Download Power PDF Online Free

Author :
Publisher : New Society Publishers
ISBN 13 : 1771423579
Total Pages : 322 pages
Book Rating : 4.7/5 (714 download)

DOWNLOAD NOW!


Book Synopsis Power by : Richard Heinberg

Download or read book Power written by Richard Heinberg and published by New Society Publishers. This book was released on 2021-09-14 with total page 322 pages. Available in PDF, EPUB and Kindle. Book excerpt: Impeccably researched and masterfully written, this book explains how and why humanity is driving itself off the cliff. — Dahr Jamail, author, The End of Ice Weaving together findings from a wide range of disciplines, Power traces how four key elements developed to give humans extraordinary power: tool making ability, language, social complexity, and the ability to harness energy sources ― most significantly, fossil fuels. It asks whether we have, at this point, overpowered natural and social systems, and if we have, what we can do about it. Has Homo sapiens — one species among millions — become powerful enough to threaten a mass extinction and disrupt the Earth's climate? Why have we developed so many ways of oppressing one another? Can we change our relationship with power to avert ecological catastrophe, reduce social inequality, and stave off collapse? These questions — and their answers — will determine our fate.

Problems of Living

Download Problems of Living PDF Online Free

Author :
Publisher : Academic Press
ISBN 13 : 0323904394
Total Pages : 328 pages
Book Rating : 4.3/5 (239 download)

DOWNLOAD NOW!


Book Synopsis Problems of Living by : Dan J. Stein

Download or read book Problems of Living written by Dan J. Stein and published by Academic Press. This book was released on 2021-05-11 with total page 328 pages. Available in PDF, EPUB and Kindle.
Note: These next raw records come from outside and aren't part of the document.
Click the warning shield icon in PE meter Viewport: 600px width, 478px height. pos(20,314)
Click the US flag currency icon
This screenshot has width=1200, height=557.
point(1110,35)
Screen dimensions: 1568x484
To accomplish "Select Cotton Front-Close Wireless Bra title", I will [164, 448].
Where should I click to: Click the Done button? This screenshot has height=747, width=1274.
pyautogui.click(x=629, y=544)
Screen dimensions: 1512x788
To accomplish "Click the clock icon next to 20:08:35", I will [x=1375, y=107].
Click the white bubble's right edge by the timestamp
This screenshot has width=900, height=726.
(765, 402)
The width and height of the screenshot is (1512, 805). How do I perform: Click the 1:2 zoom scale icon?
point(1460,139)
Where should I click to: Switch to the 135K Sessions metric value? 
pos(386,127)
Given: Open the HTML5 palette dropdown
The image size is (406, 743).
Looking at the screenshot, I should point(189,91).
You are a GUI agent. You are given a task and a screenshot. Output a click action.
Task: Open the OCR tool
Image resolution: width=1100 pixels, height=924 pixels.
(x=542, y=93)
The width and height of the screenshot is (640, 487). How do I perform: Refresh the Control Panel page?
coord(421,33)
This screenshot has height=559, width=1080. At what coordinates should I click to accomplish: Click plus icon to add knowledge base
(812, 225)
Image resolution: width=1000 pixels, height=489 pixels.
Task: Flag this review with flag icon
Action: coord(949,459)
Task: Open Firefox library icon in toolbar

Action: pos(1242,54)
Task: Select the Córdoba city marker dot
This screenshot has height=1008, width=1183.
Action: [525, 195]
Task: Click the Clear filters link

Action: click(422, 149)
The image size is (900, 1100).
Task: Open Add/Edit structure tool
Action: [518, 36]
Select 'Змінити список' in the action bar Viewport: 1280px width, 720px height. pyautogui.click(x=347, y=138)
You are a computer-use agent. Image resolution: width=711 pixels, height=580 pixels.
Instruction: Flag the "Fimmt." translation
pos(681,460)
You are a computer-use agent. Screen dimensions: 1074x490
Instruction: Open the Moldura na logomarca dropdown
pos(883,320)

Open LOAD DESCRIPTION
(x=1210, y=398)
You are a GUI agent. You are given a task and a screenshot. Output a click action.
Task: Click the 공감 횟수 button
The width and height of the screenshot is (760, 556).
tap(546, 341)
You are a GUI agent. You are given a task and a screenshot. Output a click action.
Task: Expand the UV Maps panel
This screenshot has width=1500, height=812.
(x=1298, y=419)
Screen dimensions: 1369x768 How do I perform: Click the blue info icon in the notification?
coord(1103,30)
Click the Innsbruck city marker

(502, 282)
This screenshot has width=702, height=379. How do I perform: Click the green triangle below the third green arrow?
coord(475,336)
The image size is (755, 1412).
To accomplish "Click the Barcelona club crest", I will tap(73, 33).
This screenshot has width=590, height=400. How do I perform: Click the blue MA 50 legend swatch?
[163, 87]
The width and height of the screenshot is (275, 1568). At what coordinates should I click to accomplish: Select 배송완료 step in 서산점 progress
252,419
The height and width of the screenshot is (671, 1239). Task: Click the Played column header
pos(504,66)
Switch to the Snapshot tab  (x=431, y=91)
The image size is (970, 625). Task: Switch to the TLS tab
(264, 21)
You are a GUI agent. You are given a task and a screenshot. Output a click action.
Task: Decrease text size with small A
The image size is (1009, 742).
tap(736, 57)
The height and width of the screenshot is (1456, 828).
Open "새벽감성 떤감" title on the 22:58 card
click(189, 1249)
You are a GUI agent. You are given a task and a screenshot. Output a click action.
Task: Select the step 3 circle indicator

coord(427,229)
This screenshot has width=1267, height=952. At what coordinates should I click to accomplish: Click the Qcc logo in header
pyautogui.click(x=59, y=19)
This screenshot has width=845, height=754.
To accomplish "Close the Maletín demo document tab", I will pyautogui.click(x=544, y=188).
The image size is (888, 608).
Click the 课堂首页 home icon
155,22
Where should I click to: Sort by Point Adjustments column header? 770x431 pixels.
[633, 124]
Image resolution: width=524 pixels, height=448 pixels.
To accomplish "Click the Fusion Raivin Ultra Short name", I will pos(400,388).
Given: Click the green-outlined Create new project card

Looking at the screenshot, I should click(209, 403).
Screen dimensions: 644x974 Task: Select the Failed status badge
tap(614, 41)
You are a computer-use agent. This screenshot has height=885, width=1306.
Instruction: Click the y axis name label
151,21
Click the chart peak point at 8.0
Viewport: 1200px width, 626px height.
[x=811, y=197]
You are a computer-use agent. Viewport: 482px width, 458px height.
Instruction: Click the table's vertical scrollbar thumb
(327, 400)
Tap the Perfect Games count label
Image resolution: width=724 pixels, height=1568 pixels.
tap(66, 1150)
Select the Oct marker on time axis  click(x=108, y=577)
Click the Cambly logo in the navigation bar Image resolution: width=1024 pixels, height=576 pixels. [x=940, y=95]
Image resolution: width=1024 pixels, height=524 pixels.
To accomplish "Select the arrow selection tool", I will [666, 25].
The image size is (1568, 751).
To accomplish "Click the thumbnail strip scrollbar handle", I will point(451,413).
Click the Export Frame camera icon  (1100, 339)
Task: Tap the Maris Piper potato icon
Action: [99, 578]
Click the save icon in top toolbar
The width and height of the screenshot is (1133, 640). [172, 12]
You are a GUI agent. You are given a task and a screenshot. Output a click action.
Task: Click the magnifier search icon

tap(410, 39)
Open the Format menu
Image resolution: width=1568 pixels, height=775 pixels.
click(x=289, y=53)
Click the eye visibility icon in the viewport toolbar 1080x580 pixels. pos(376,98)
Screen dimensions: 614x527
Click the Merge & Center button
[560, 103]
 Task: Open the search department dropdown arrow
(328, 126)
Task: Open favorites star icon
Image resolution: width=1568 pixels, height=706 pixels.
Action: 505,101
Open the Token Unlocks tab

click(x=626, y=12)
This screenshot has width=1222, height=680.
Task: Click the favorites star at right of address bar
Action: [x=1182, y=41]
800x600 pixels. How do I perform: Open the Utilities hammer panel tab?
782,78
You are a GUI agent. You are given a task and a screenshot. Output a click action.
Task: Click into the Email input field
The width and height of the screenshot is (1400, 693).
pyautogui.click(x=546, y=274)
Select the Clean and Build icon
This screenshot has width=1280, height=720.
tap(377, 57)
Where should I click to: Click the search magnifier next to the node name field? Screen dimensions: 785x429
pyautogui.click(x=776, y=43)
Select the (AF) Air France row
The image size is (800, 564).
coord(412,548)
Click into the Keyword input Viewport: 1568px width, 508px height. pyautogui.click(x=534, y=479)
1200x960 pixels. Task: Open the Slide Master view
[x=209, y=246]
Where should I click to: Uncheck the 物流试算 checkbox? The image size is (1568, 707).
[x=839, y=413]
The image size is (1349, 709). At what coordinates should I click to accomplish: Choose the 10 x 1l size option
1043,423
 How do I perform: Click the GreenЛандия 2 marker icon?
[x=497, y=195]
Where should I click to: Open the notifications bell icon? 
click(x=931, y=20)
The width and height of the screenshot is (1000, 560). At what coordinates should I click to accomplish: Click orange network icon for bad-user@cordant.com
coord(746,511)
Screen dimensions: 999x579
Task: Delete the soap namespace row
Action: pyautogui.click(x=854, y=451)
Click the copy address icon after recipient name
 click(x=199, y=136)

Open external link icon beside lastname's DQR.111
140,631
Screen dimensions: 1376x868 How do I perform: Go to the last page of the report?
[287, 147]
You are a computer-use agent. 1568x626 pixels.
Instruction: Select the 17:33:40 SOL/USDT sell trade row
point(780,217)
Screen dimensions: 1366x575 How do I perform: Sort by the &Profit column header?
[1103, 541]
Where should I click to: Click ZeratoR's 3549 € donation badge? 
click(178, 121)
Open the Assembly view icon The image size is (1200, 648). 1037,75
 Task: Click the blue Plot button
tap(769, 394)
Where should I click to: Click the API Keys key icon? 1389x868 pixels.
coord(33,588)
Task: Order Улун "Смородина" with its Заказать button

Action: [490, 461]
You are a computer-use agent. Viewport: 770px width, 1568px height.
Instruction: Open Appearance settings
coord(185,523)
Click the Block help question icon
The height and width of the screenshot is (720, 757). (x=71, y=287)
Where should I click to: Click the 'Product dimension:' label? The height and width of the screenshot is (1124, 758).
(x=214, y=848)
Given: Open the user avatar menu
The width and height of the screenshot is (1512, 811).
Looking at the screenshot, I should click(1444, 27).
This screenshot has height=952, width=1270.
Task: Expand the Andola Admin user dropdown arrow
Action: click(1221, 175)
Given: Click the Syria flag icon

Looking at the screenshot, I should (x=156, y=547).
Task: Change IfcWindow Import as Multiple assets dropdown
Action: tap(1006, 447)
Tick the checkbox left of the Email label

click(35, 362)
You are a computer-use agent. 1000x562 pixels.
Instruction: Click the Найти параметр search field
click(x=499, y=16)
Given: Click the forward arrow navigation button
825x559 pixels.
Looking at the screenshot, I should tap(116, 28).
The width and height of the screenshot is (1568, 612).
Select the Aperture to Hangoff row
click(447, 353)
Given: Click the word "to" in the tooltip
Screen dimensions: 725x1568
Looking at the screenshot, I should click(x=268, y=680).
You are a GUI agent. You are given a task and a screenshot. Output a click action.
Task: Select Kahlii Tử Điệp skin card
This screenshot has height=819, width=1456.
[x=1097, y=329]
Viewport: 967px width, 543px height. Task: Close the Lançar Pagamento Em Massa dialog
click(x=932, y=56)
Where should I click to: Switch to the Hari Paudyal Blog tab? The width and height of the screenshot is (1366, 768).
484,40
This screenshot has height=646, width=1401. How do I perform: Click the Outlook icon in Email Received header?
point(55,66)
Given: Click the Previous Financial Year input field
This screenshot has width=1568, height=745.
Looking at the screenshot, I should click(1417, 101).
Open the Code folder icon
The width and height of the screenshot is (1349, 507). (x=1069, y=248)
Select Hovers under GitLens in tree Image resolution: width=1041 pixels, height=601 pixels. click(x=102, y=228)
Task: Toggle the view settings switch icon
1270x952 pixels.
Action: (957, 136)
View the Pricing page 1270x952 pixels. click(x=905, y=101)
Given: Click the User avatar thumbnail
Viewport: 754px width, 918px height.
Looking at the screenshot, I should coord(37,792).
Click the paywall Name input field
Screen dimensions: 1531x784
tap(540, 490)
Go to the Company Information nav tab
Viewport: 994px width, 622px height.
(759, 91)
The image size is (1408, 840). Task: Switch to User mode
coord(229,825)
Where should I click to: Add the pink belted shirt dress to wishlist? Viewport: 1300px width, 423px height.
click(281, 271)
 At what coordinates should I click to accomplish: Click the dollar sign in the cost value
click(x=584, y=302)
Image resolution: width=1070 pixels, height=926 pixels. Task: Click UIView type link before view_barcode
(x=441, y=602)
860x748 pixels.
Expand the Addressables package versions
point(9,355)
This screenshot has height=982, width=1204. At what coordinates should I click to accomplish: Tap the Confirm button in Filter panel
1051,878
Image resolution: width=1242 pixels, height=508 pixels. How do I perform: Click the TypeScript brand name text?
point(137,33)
Book excerpt: Problems of Living: Perspectives from Philosophy, Psychiatry, and Cognitive-Affective Science addresses philosophical questions related to problems of living, including questions about the nature of the brain-mind, reason and emotion, happiness and suffering, goodness and truth, and the meaning of life. It draws on critical, pragmatic, and embodied realism as well as moral naturalism, and brings arguments from metaphysics, epistemology, and ethics together with data from cognitive-affective science. This multidisciplinary integrated approach provides a novel framework for considering not only the nature of mental disorders, but also broader issues in mental health, such as finding pleasure and purpose in life. Draws on the strongest aspects of polar positions in philosophy and psychiatry to help resolve important perennial debates in these fields Explores continuities between early philosophical work and current cognitive-affective sciences, including neuroscience and psychology Employs findings from modern cognitive-affective science to rethink key long-standing debates in philosophy and psychiatry Builds on work showing how mind is embodied in the brain, and embedded in society, to provide an integrated conceptual framework Assesses both the insights and the limitations of cognitive-affective science for addressing the big questions and hard problems of living

Dark Aeon

Download Dark Aeon PDF Online Free

Author :
Publisher : Simon and Schuster
ISBN 13 : 1648210112
Total Pages : 561 pages
Book Rating : 4.6/5 (482 download)

DOWNLOAD NOW!


Book Synopsis Dark Aeon by : Joe Allen

Download or read book Dark Aeon written by Joe Allen and published by Simon and Schuster. This book was released on 2023-08-29 with total page 561 pages. Available in PDF, EPUB and Kindle. Book excerpt: Humanity Is Consumed by Relentless Transformation Like a thief in the night, artificial intelligence has inserted itself into our lives. It makes important decisions for us every day. Often, we barely notice. As Joe Allen writes in this groundbreaking book, “Transhumanism is the great merger of humankind with the Machine. At this stage in history, it consists of billions using smartphones. Going forward, we’ll be hardwiring our brains to artificial intelligence systems.” The world-famous robot, Sophia, symbolizes a rising techno-religion. She takes her name from the goddess—or Aeon—whose fall from grace is described in the Gnostic Gospels. With an academic background in both science and theology, Allen confronts the paradox of what he calls “good people constructing a digital abomination.” Dark Aeon is nothing less than a cri de coeur for humanity itself. He takes us on a roller coaster ride through history and the emergence of Scientism, and from government-mandated mRNA vaccines to the weird visions of cyborg billionaires like Elon Musk. From Silicon Valley to China, these globalists’ visions of humanity’s future, exposed and described in Dark Aeon, are dire and terrifying. But Joe Allen argues that humanity’s salvation is within our grasp. Only if we refuse to avert our eyes from the impending twilight before us.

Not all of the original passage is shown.